--- THE DATA Enclosed Below ---

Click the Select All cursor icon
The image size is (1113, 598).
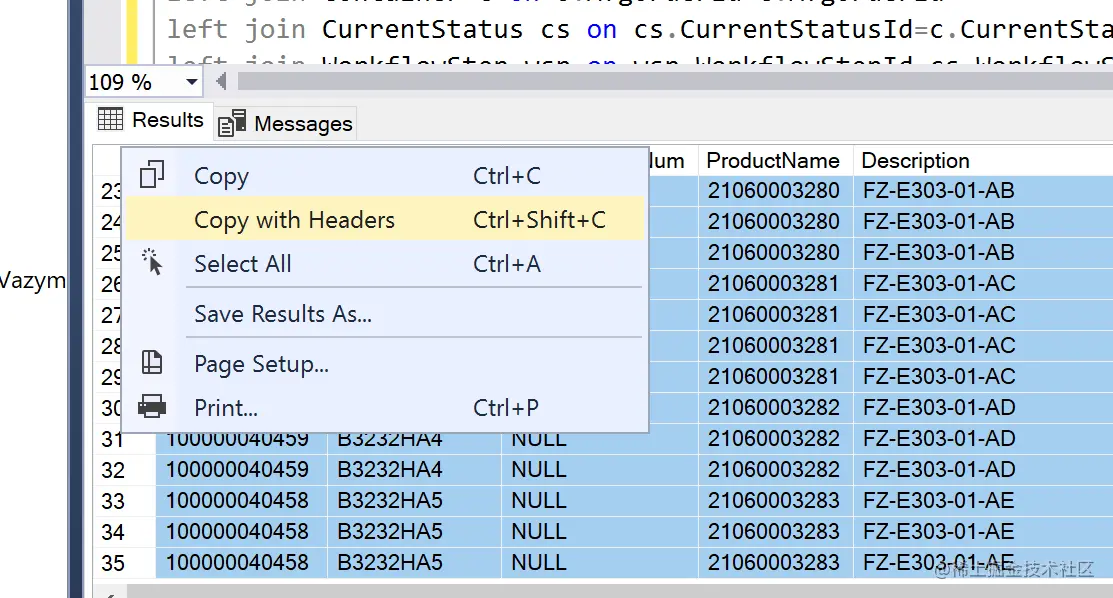[152, 263]
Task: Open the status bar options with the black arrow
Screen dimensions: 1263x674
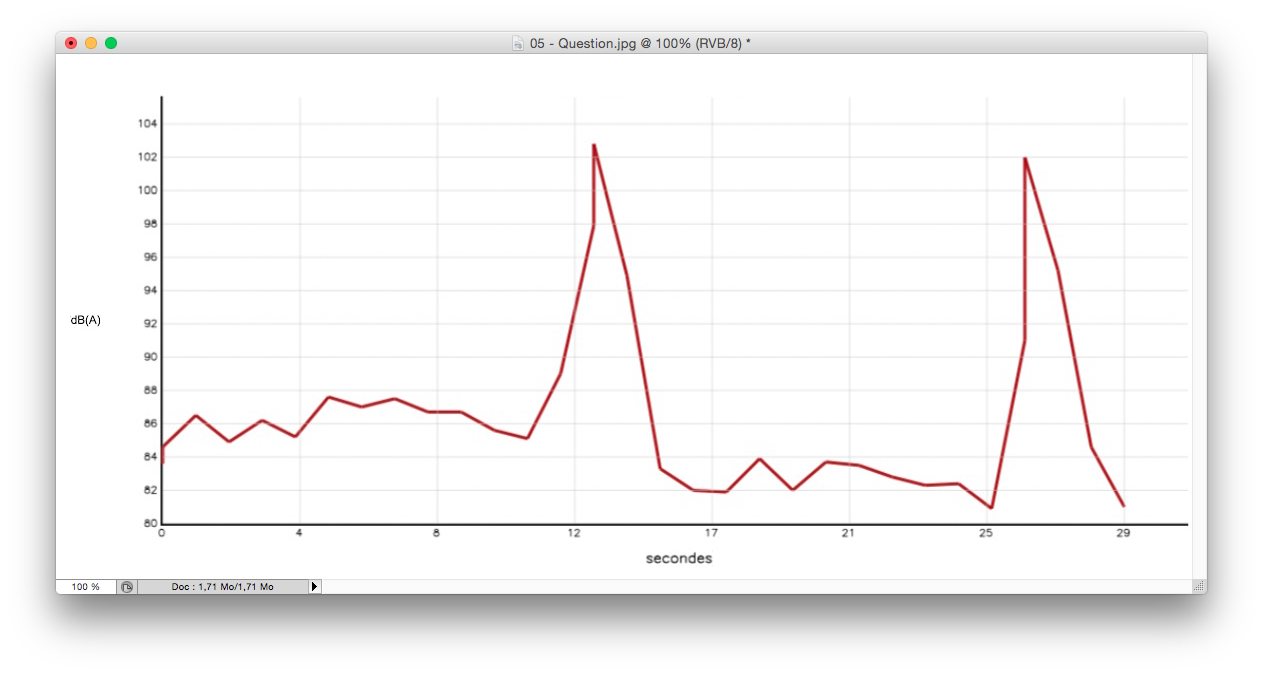Action: (315, 586)
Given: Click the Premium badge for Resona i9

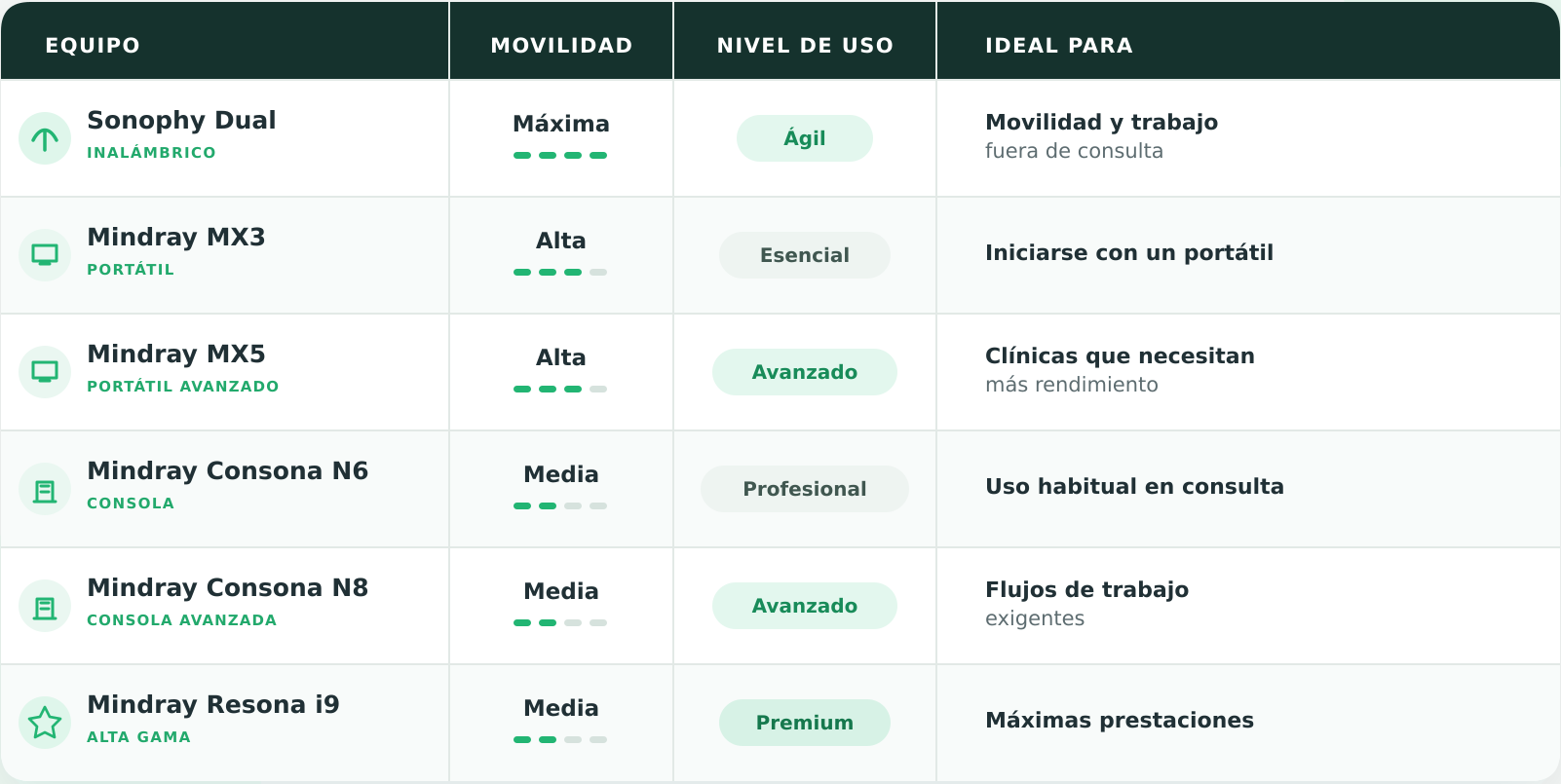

--- End of Enclosed THE DATA ---

▶ _EXERCISE DIRECTIONS_:
Please print the line that contains "Screen dimensions: 1263x674" along with every later line of the material, exactly, through the last one. Leave pictures out of the copy.

▶ _SOLUTION TO THE EXERCISE_:
Screen dimensions: 1263x674
Action: (315, 586)
Given: Click the Premium badge for Resona i9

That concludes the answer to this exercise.